■ **COMPITO DA SVOLGERE**:
In base alla sentenza del Consiglio di Stato riportata sotto, risponda alle seguenti domande:
(a) In quale data si è tenuta l'udienza?
(b) Con quale numero di registro generale è iscritto il ricorso in appello?
(c) A quale progetto si riferiscono gli atti di programmazione urbanistica oggetto della sentenza del Tribunale amministrativo regionale per la Liguria?

■ **ESTRATTO DEL TESTO**:
┏━━
La sussistenza della mera vicinitas

Consiglio di Stato, Sezione quarta, Sentenza 10 febbraio 2020, n. 1011.

La massima estrapolata:

La sussistenza della mera vicinitas non costituisce elemento sufficiente a comprovare contestualmente la legittimazione e l’interesse al ricorso, occorrendo invece la positiva dimostrazione, in relazione alla configurazione dell’interesse ad agire, di un danno (certo o altamente probabile) che attingerebbe la posizione di colui il quale insorge giudizialmente.

Sentenza 10 febbraio 2020, n. 1011

Data udienza 12 dicembre 2019

REPUBBLICA ITALIANA
IN NOME DEL POPOLO ITALIANO
Il Consiglio di Stato
in sede giurisdizionale
Sezione Quarta
ha pronunciato la presente
SENTENZA
sul ricorso in appello numero di registro generale 4033 del 2019, proposto dai signori
Pi. Co. ed altri, rappresentati e difesi dall’avvocato Da. Gr., con domicilio digitale come da PEC da Registri di Giustizia;
contro
la Regione Liguria, in persona del Presidente pro tempore, rappresentata e difesa dagli avvocati Ma. Cr. e Ga. Pa., con domicilio digitale come da PEC da Registri di Giustizia;
il Comune di (omissis), in persona del Sindaco pro tempore, non costituito in giudizio;
nei confronti
la società Il Ga. s.r.l., in persona del legale rappresentante pro tempore, rappresentata e difesa dagli avvocati Gi. Ge. e Gi. Ca. Di Gi., con domicilio digitale come da PEC da Registri di Giustizia;
per la riforma
della sentenza del Tribunale amministrativo regionale per la Liguria, sede di Genova, Sezione prima, n. 974 del 17 dicembre 2018, resa tra le parti, concernente gli atti di programmazione urbanistica relativi alla realizzazione di un parco ludico sportivo nel Comune di (omissis).
┗━━
■ **DATI FORNITI**:
┏━━
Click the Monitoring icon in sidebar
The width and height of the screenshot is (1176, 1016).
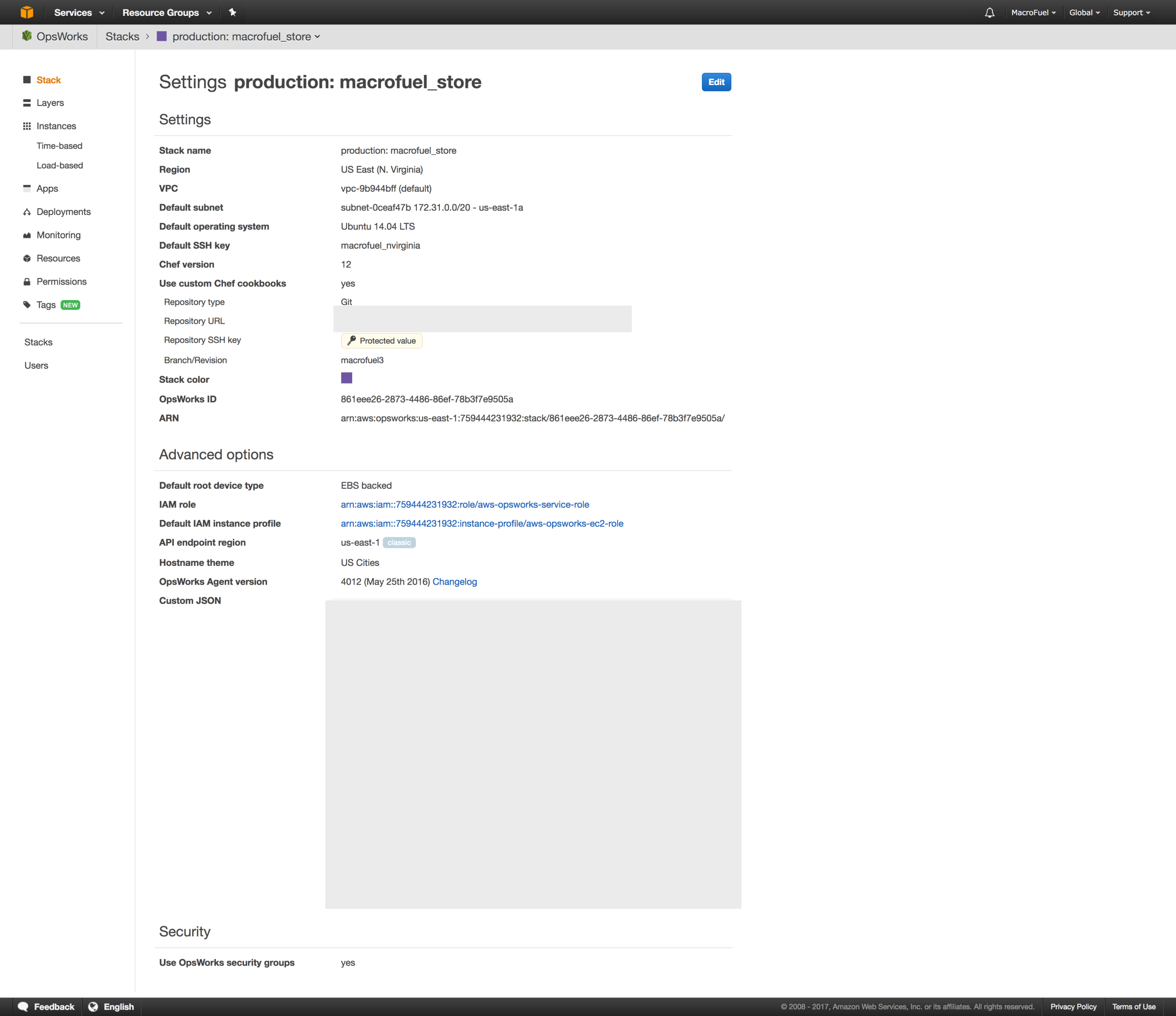[x=27, y=235]
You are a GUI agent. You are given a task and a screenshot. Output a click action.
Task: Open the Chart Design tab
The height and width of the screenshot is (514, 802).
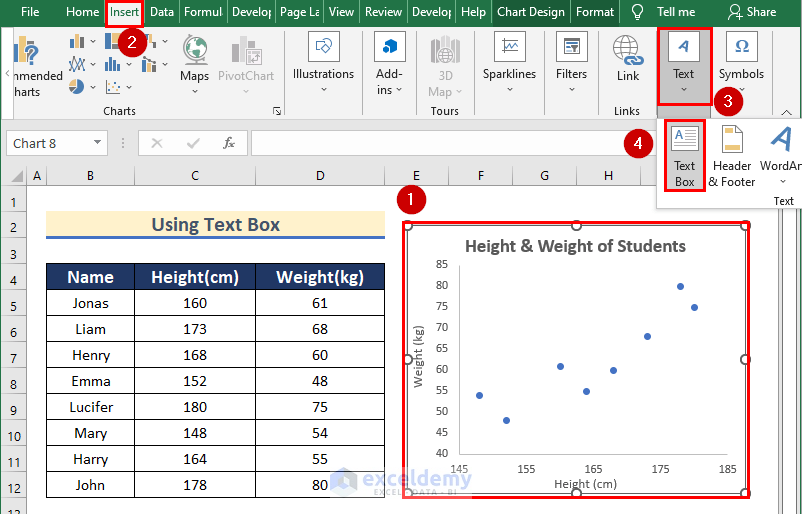coord(530,12)
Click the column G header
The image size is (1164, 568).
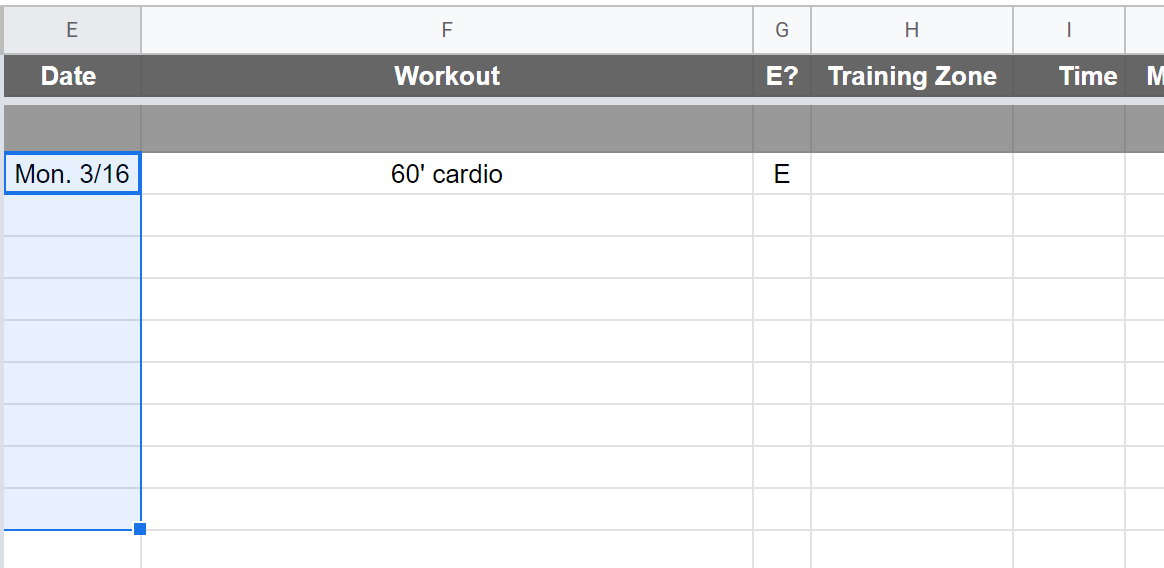pyautogui.click(x=782, y=30)
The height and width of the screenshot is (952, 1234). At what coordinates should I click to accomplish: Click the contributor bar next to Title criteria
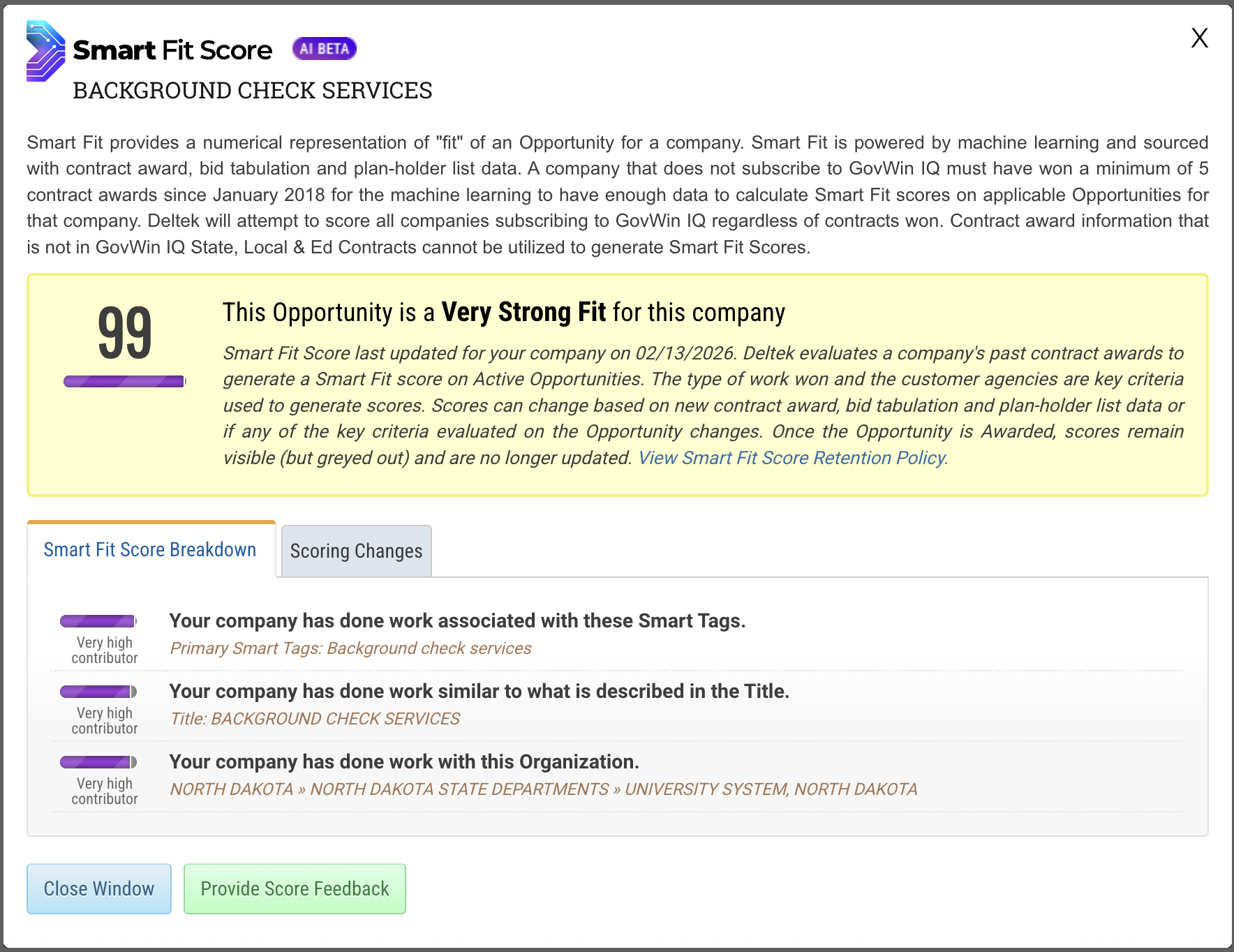coord(98,691)

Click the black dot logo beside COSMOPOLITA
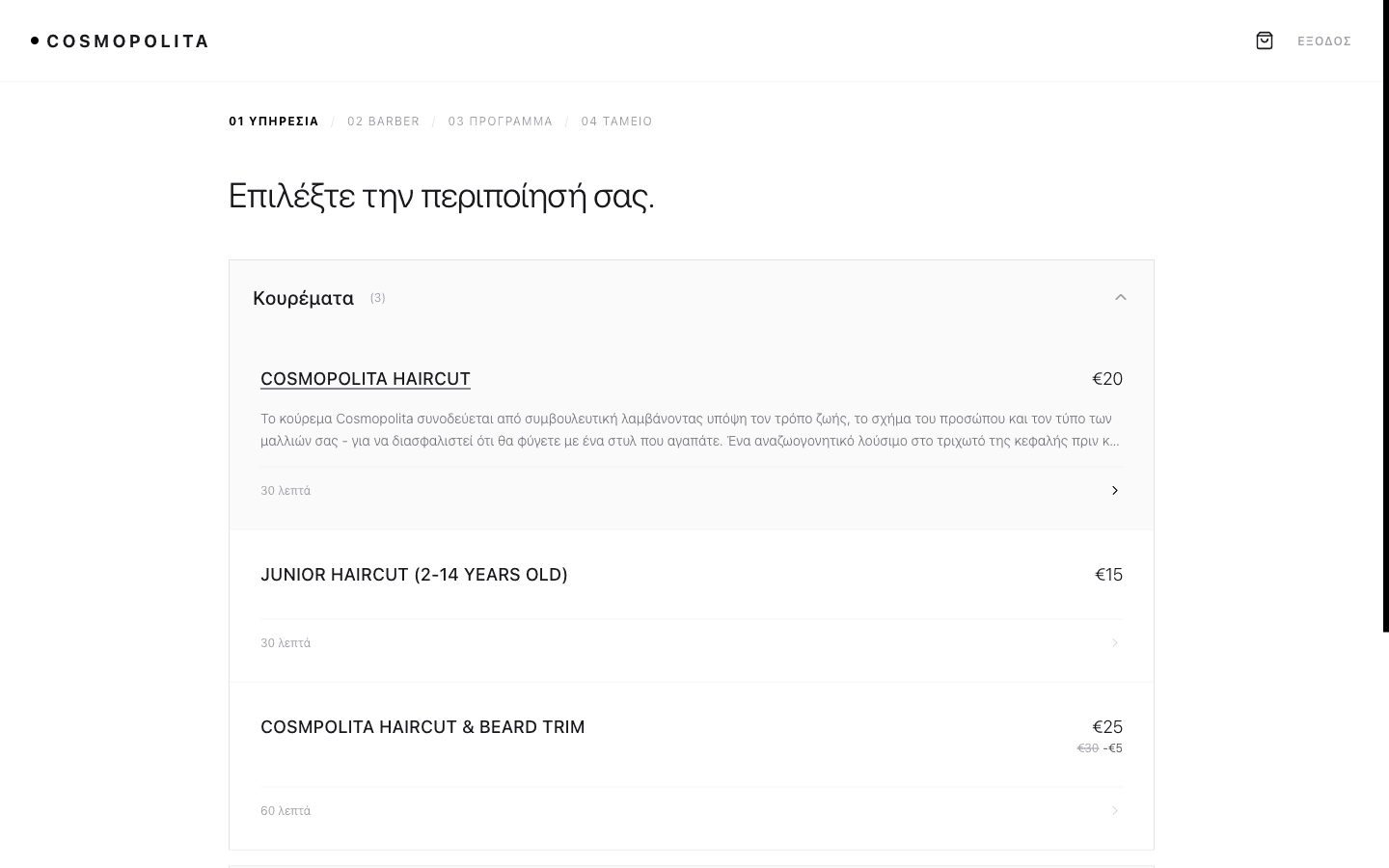pos(35,41)
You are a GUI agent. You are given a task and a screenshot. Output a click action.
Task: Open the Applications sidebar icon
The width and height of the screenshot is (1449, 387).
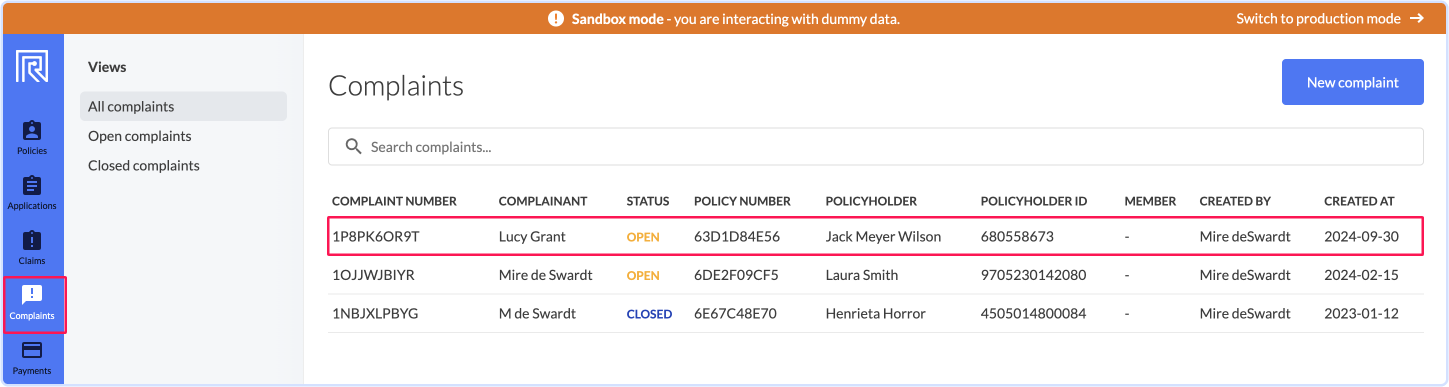[x=32, y=193]

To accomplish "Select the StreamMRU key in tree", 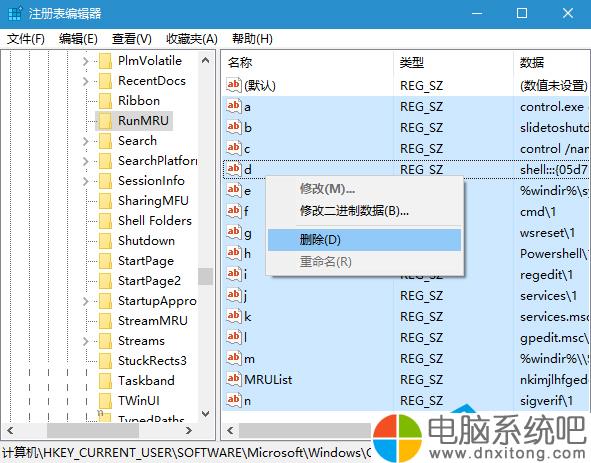I will click(153, 320).
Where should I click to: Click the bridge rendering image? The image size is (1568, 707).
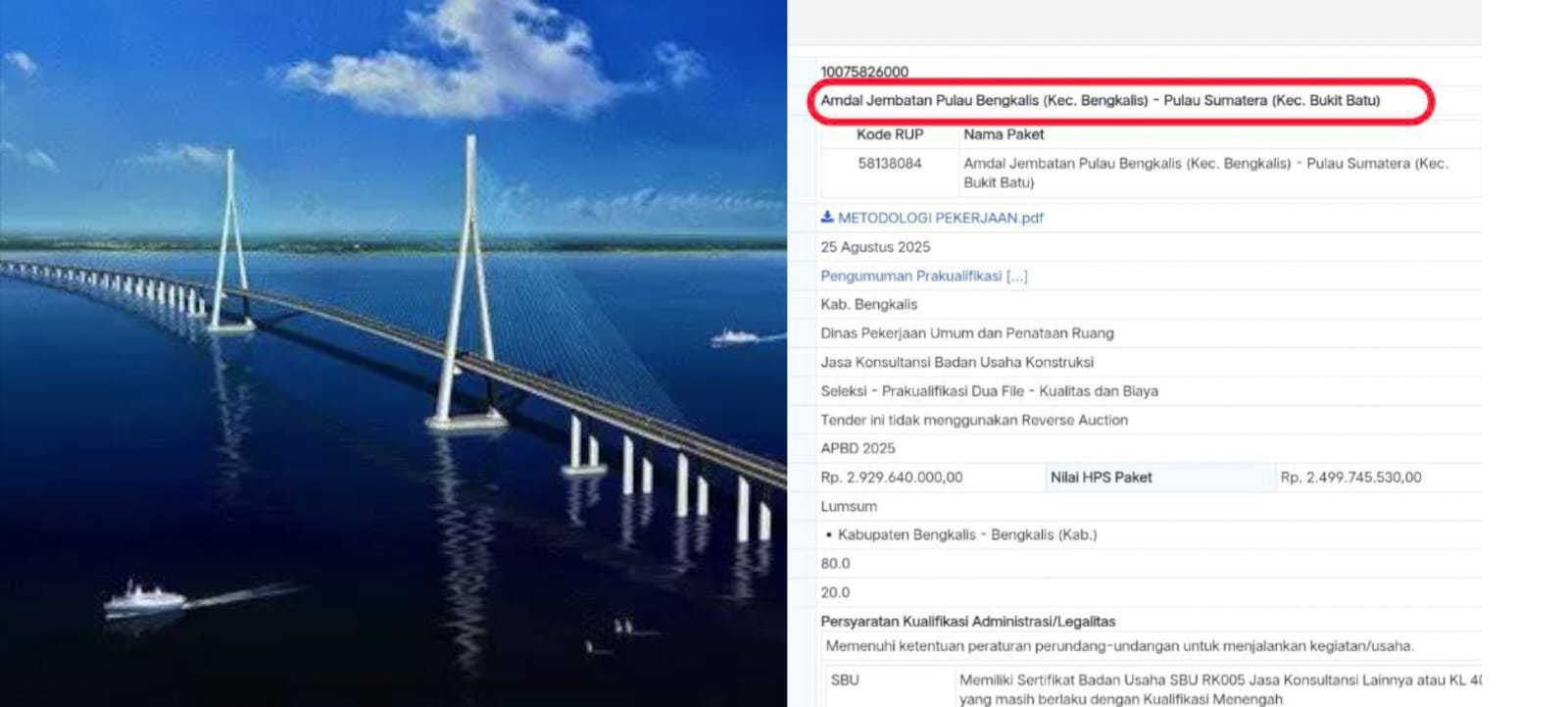[x=393, y=353]
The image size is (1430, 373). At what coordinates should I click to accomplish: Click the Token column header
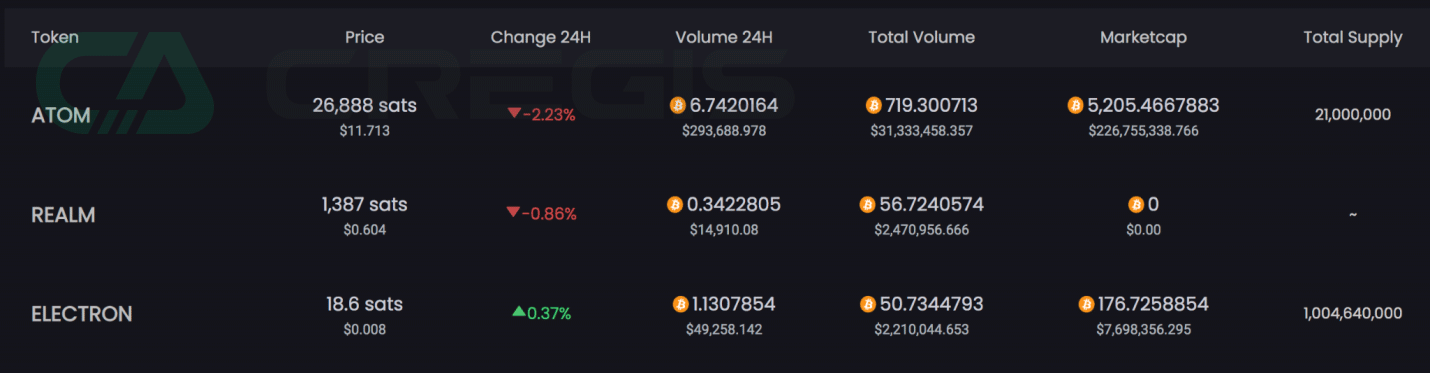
┗━━
■ **RISPOSTA AL COMPITO**:
(a) Il 12 dicembre 2019.
(b) Numero 4033 del 2019.
(c) Alla realizzazione di un parco ludico sportivo nel Comune di (omissis).